Thank your millennial sellers for the fact that the ways they are forcing us to change onboarding and development are improving learning for everyone. A few examples:

  • Onboarding and learning in cohorts foster collaboration and learning communities where sellers can coach each other and hold each other accountable to outcomes. 
  • Micro-learning and gamified learning allow for more skill retention. 
  • Technology-enabled onboarding and learning can be adaptive and personalized to the specific development needs of the seller. 
  • Role play with feedback and coaching from managers is considered 33% more important to millennial sellers.

These strategies don’t just improve your millennial learning and engagement, they also are more effective for all generations compared to legacy classroom-based approaches.

Do, however, consider development gaps that may be larger for millennials than for other generations in your salesforce.
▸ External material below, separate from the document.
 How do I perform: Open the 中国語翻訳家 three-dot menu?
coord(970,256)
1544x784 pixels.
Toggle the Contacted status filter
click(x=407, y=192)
Social intelligence competencies – particularly, situational awareness, emotional intelligence, empathy and conflict management — have been shown to be larger skill gaps for millennials than for previous generations.

Set clear expectations and find ways to show progress. Many leaders complain that millennials want to be promoted too far too soon, when what they really want is to see that they are making progress. Inside sales is an example. Organizations are struggling to reduce turnover in inside sales because sellers see it as a stepping stone to outside sales. Creating certificates, tiers or career pathing in inside sales that show skill development and career progression may prevent such high turnover rates.

By embracing these trends, you’re likely to see an improvement in retention, time to ramp, sales effectiveness, close ratio and millennial engagement.